Then, I differentiated my students. One helpful tool I use is the STAR test by Renaissance Learning. It's a "down and dirty" assessment students take on the computer in a matter of minutes.
One of the numerous results it provides is a student's ATOS range (ATOS is the readability formula used by Accelerated Reader. It provides a read-out numbers like 4.5, meaning fourth grade about fifth month). This provides me a range of the student's independent and instructional level.
From there, I created my student groups and labeled them by the days of the week I meet with them. For my students I need to meet with each day, their group is labeled "Daily."

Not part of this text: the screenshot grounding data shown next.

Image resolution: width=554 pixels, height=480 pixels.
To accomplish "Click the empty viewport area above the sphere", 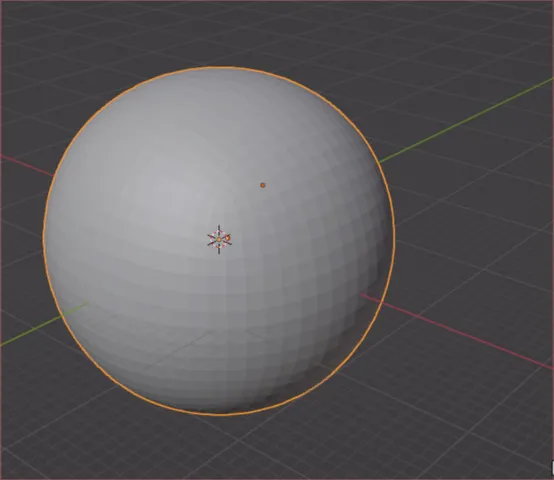I will coord(219,32).
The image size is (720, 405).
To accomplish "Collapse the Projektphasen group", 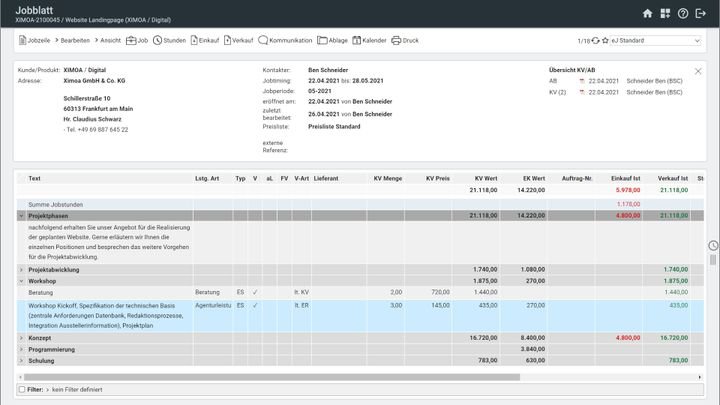I will pos(22,215).
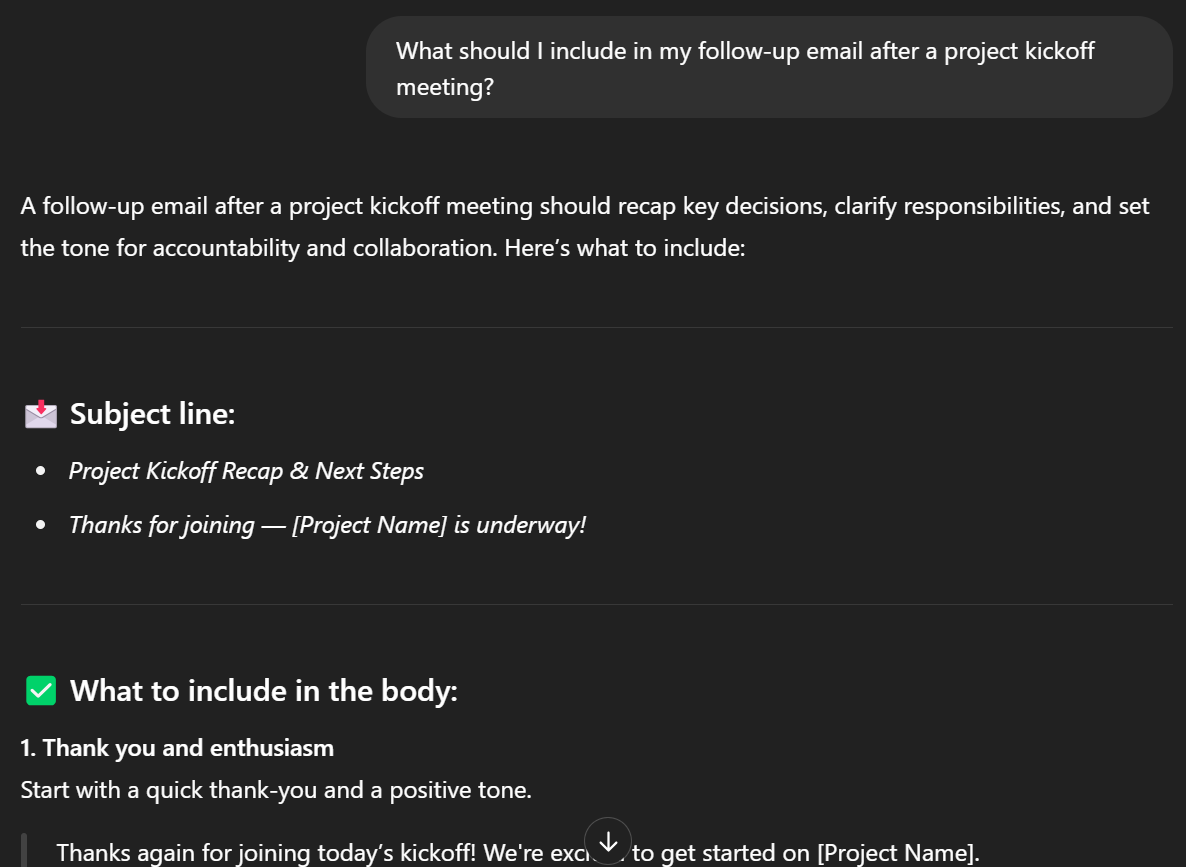Click "[Project Name]" placeholder in subject suggestion

pos(369,525)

First, I made groups for my different leveled articles. I made a high, medium (grade level), and low group. As I find articles, I place them directly on the corresponding shelf. (See my "Organizing Articles" entry).
These groups are not to be shared out or joined by students, but I keep as a "holding" dock for me to access when I need them.
Once I had my student groups, I shared specific articles with them. Then, I gave those students the group code to join and we were ready to go.
Curating Leveled Content:
My Three Favorite Ways
An amazing site where current event articles are available in different reading levels.
I can find an article I'd like to use with all of my students, but then specify at which exact reading level. I then share it with my homogenous group of students.
All articles are leveled by the Lexile system. If you view it on a tablet, you can view the grade level too.
When I come across an article or website I'd like my students to read, it usually does not have any reading level tied with it.
Here's where the
ATOS Analyzer comes in.
It lets me copy and paste a portion of the text and within moments get an ATOS level (ATOS is the readability formula used by Accelerated Reader. It provides a read-out like 4.5, meaning fourth grade about fifth month).
ReadWorks is a great site where you can find leveled pdf's to incorporate into Subtext. (To incorporate a pdf, save it so you can open it on an iPad. You can email, Dropbox, etc. On the iPad, make the selection, "Open in Subtext.")
There are a variety of different leveled passages both in fiction and non-fiction to choose from.